Después de 50 años Colombia ha decidido dejar de lado los ego, los egoísmos, el odio, están dando paso a los mejores sentimientos de los seres humanos y más aun de los pueblos unidos por una historia, por objetivos y por un futuro. Un proceso largo, que presenta más de una interrogante y hace dudar de la capacidad humana de quienes, en estos años, no han podido resolver este problema.
Sin embargo, Colombia, ha dado pruebas de ser capaz de generar un gran desarrollo pues aún en situación de destrucción no es un país destruido, es un país vivaz con gente orgullosa que desea mejorar sus capacidades, sus conocimientos para utilizar otras armas, las armas civiles, las armas de las capacidades, de la competencia.
Hay aún una prueba que deberá ser superada en octubre con la participación ciudadana en el Referéndum quien vota el SI y quien votara NO, del SI depende que el Acuerdo tenga realmente actuación.

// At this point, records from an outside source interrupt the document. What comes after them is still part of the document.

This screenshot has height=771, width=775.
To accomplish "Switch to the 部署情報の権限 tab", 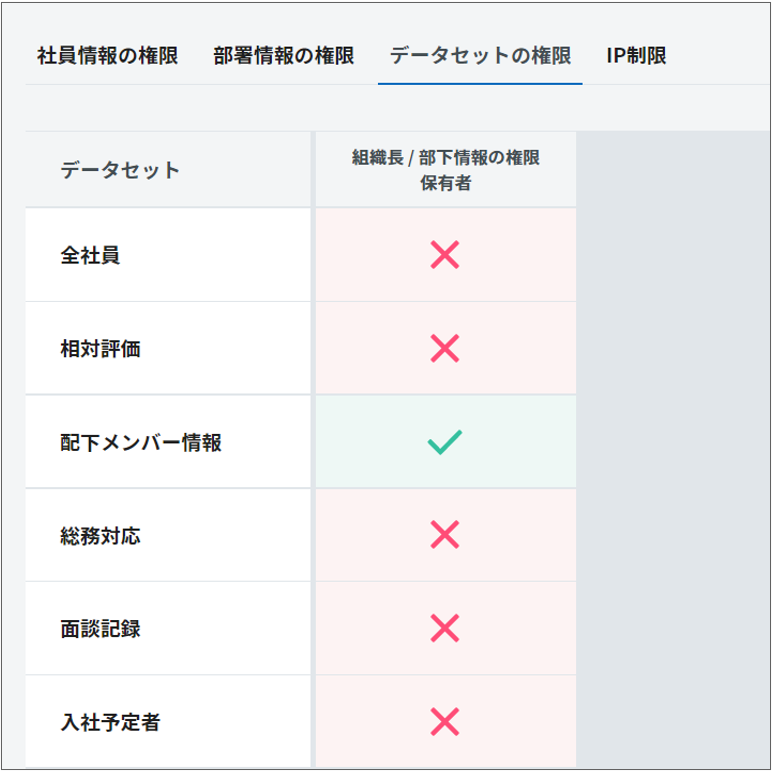I will tap(283, 56).
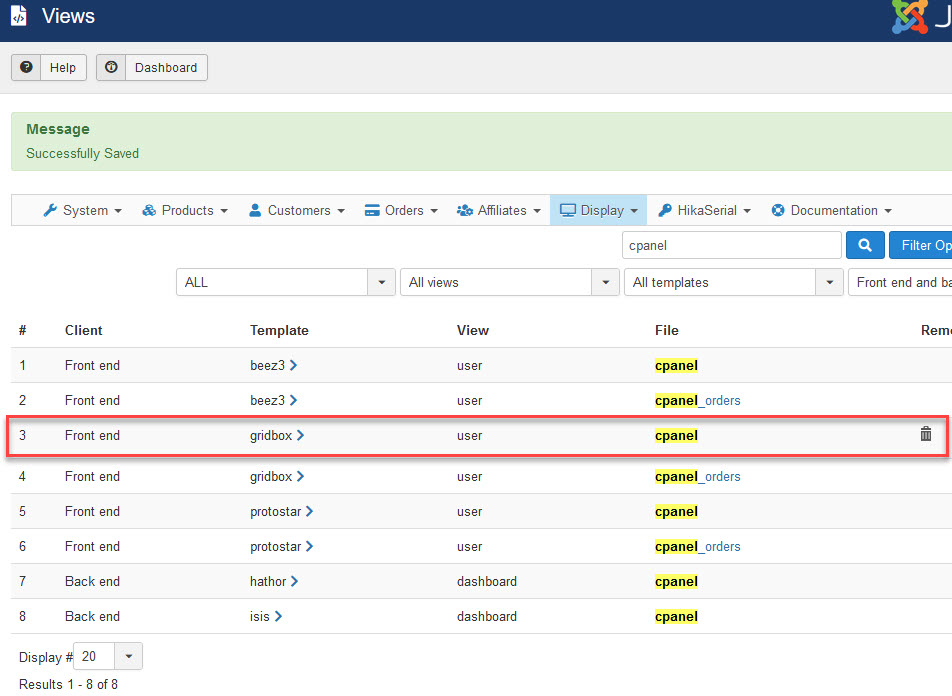Click the magnifying glass search button
The image size is (952, 696).
865,245
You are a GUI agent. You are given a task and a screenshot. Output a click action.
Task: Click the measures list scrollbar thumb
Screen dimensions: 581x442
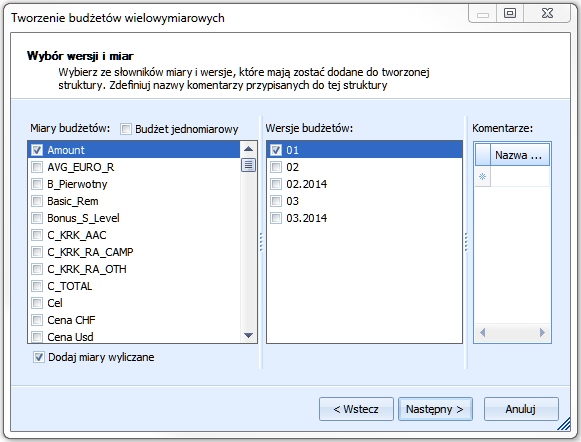click(248, 165)
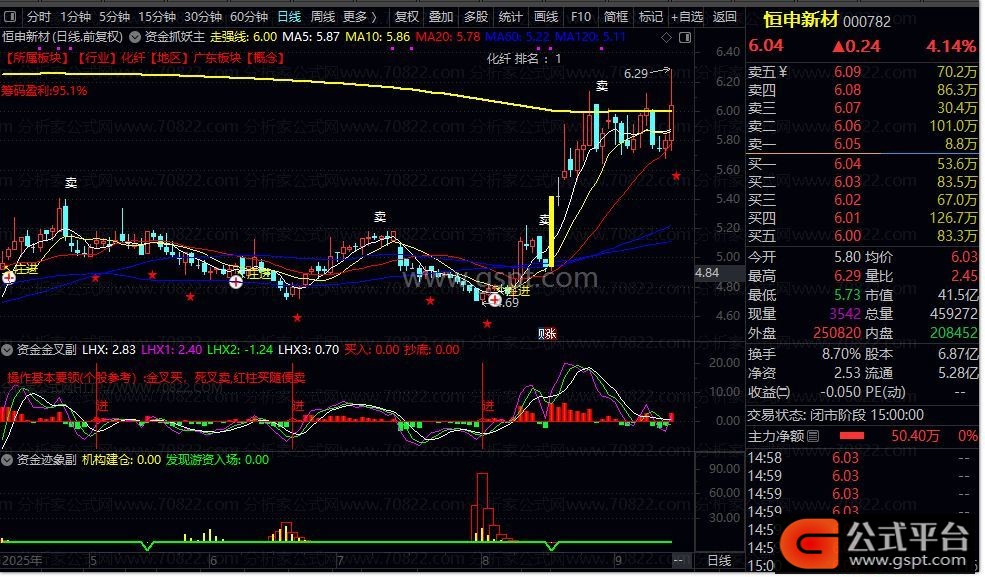Expand the 资金迹象副 indicator panel menu

pyautogui.click(x=8, y=460)
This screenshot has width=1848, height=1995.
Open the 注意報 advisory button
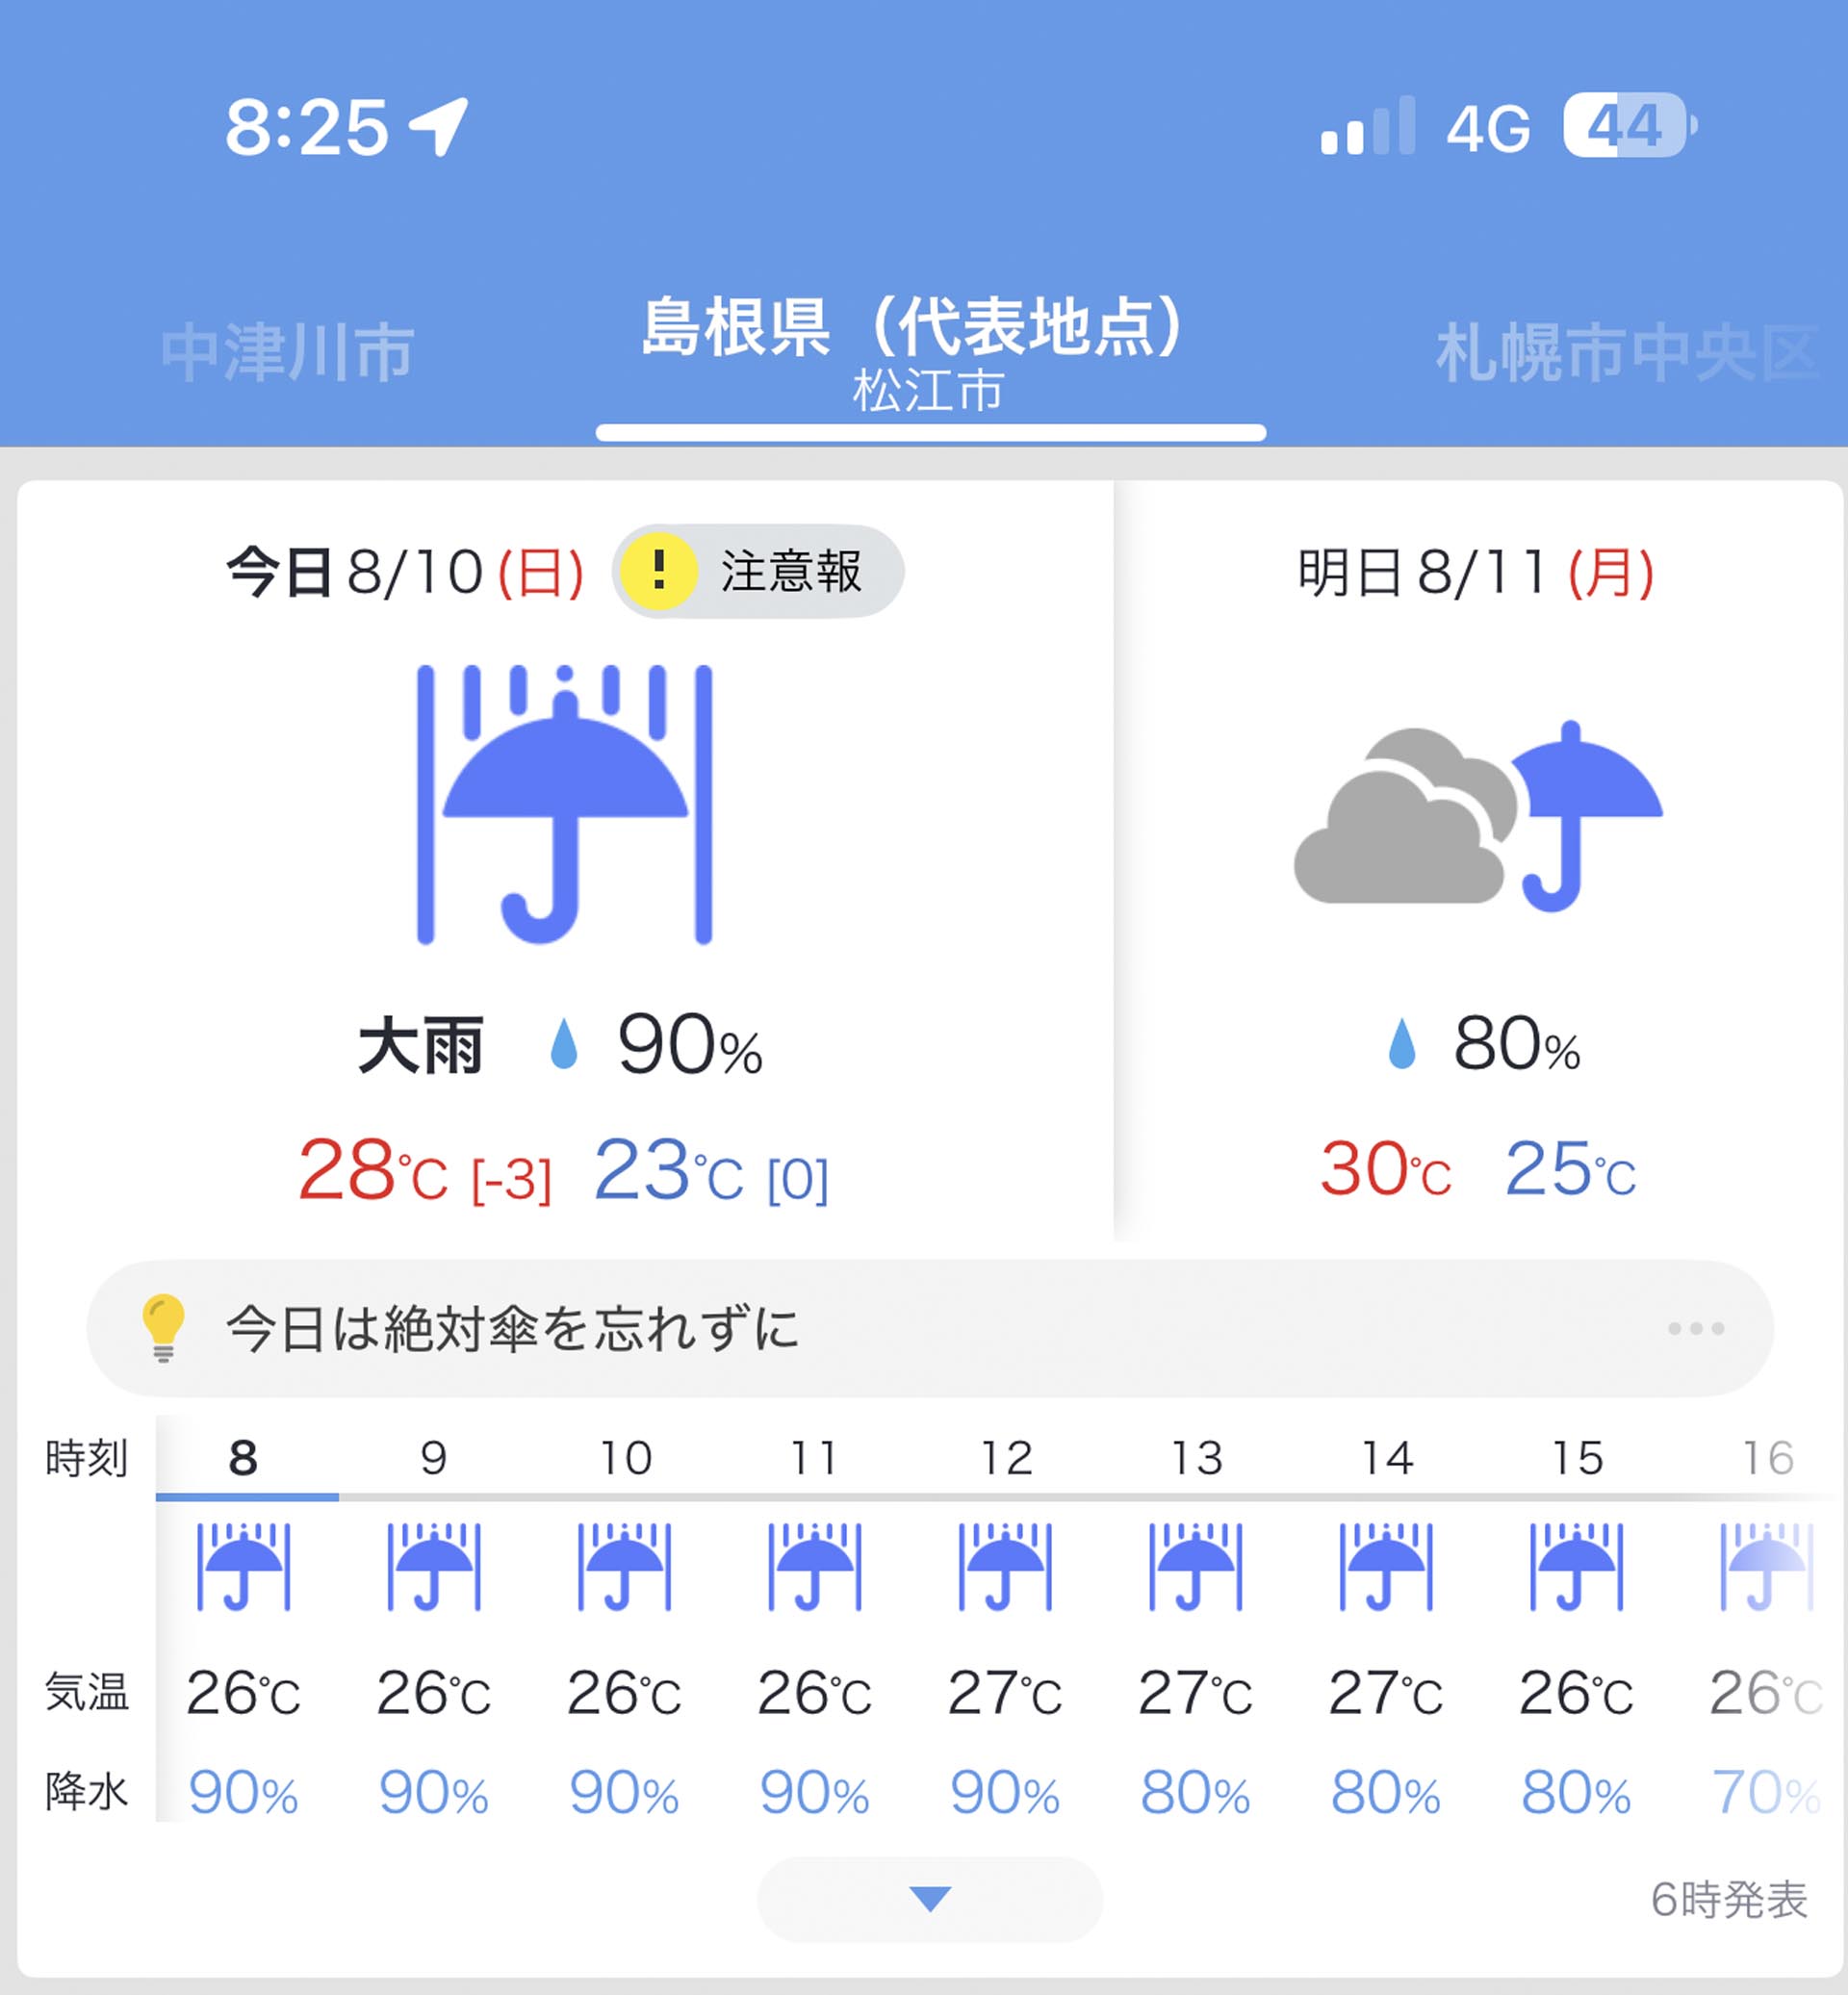(758, 571)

A las 5:30 de la tarde de este lunes 26 de septiembre, el Presidente de la República, Juan Manuel Santos, y el jefe de las Farc, Rodrigo Londoño, conocido como ‘’Timoleón Jiménez’, firmaron el Acuerdo Final para la Terminación del Conflicto Armado.
El documento fue suscrito en Cartagena, en presencia del Secretario General de la Organización de las Naciones Unidas, Ban Ki-moon, y los presidentes de más de diez países.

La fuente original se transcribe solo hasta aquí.